The youth of Leonidas coincided with the first awakening of the Greek cities on the south coast of Italy to the danger threatening them from Rome and their first attempts to seek protection from the warlike kings of Epirus. One of Leonidas's earliest extant poems chronicles a journey which he himself took to the court of Neoptolemus, son of Aeacides, seeking promise of protection. Soon after the poet's arrival, Neoptolemus was assassinated by his more warlike cousin, Pyrrhus, who eagerly agreed to become the Greeks' champion, and Leonidas returned to Italy to rally his countrymen for war.

Although he became quite famous after his death, Leonidas was only able to earn a bare subsistence from his poetry during his lifetime. In one grim poem, he addresses the mice that share his meal tub, reminding them that he needs only one lump of salt and two barley cakes for himself.
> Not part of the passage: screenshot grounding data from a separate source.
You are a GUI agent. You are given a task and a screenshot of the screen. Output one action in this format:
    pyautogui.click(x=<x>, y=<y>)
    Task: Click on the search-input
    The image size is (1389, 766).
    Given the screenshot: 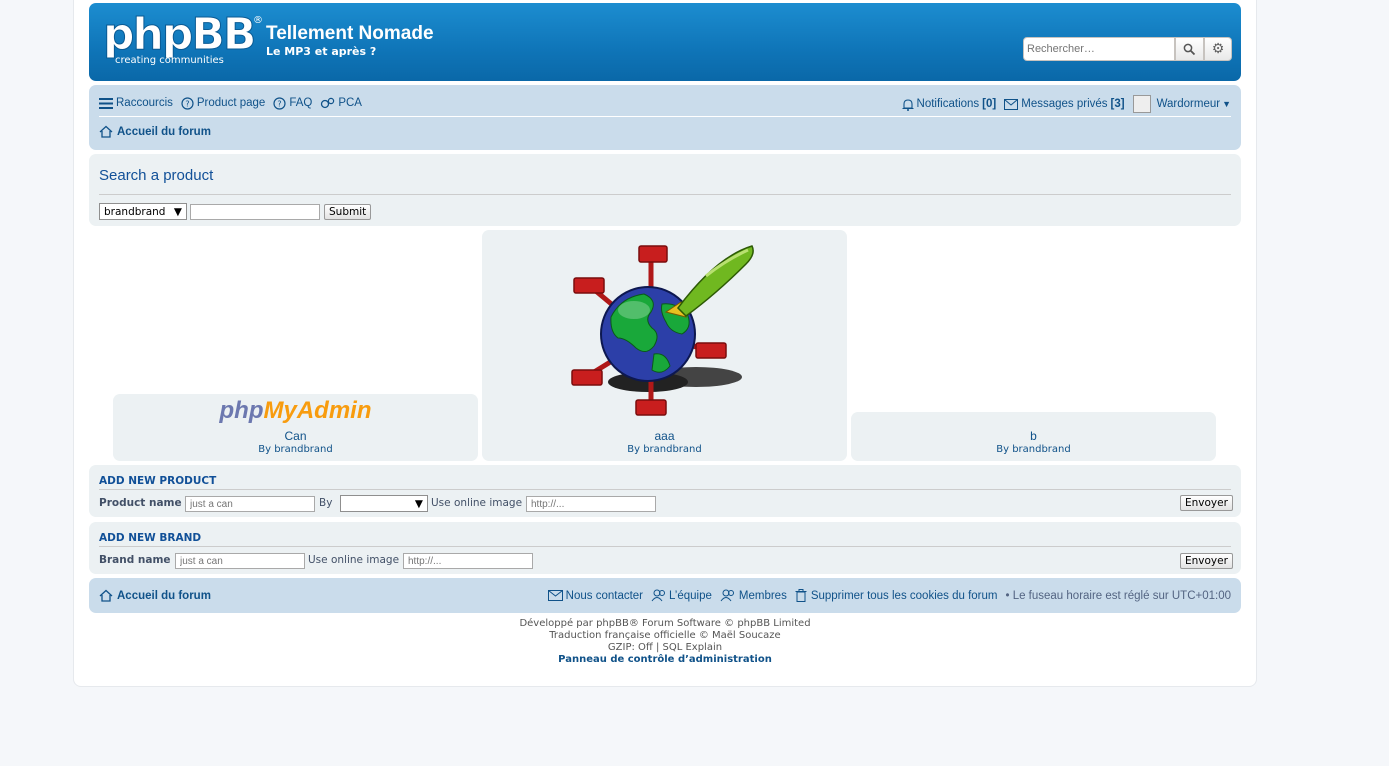 What is the action you would take?
    pyautogui.click(x=1099, y=49)
    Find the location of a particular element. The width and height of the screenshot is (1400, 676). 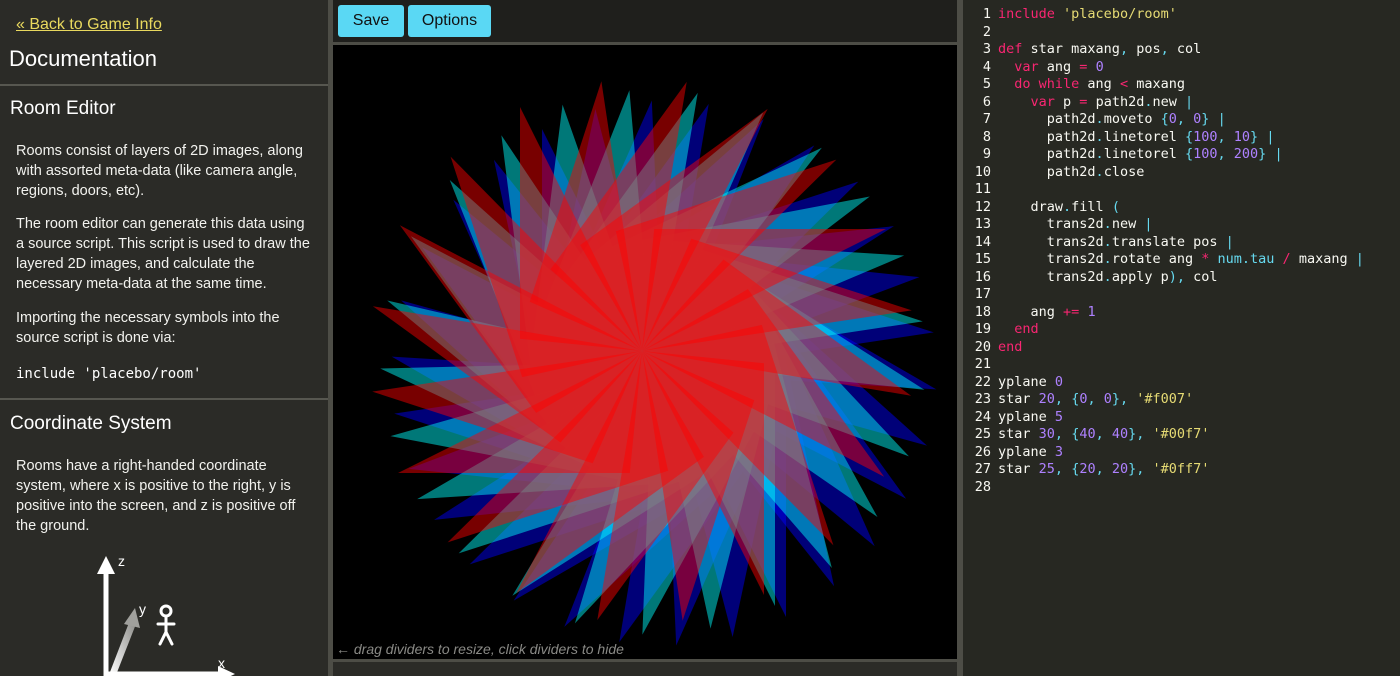

include-code-snippet: include 'placebo/room' is located at coordinates (109, 374).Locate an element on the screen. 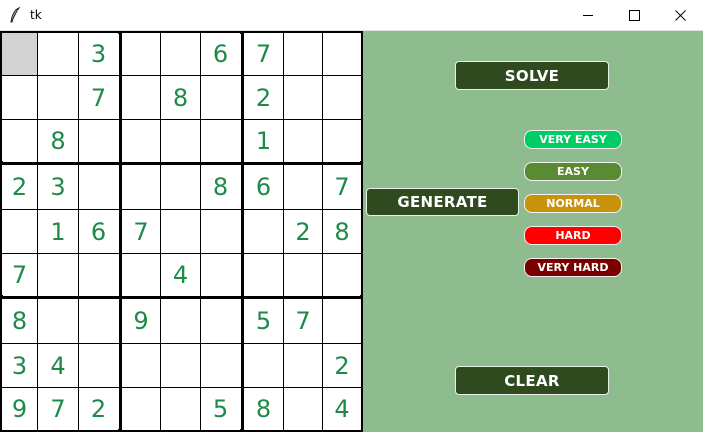 The height and width of the screenshot is (432, 703). minimize-button is located at coordinates (588, 15).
According to the translator Edwyn Bevan, "the thought of death pervades most of the poetry of Leonidas ... there does not seem to be for Leonidas any feeling of transcendental meaning to life ... Leonidas seems almost to find satisfaction in thinking that outside this little sunlit world of every day there is nothing but opaque blackness into which the figures of this world one by one disappear".

The poems of Leonidas of Tarentum were translated into English by Edwyn Bevan.

== Literary subjects ==
Lower-class characters were rare in ancient Greek poetry but popular in Hellenistic art, seen in Leonidas of Tarentum's work. Leonidas' epigrams focused on humble workers like fishermen, hunters, and weavers. He reshaped traditional representations of these professionals by creating a "community of workers." Unlike Homer, who mainly depicted craftsmen, Leonidas included various professions. Leonidas referenced Homer but adapted his portrayal to reflect Hellenistic society. Leonidas depicts a horizontal network of professionals, devoid of vertical structures like masters or orders. He emphasizes solidarity among professionals practicing the same craft, highlighting their collective identity and little groups of colleagues. Solidarity among professionals is particularly evident in funerary contexts, where it substitutes for traditional family bonds, as seen in the case of Theris, an aged fisherman, who is celebrated among his peers in death.

==English translations==
- The Poems of Leonidas of Tarentum (1931) Introduced and Translated by Edwyn Bevan, Oxford: The Clarendon Press. (The only complete English translation of specifically Leonidas' works in one volume.)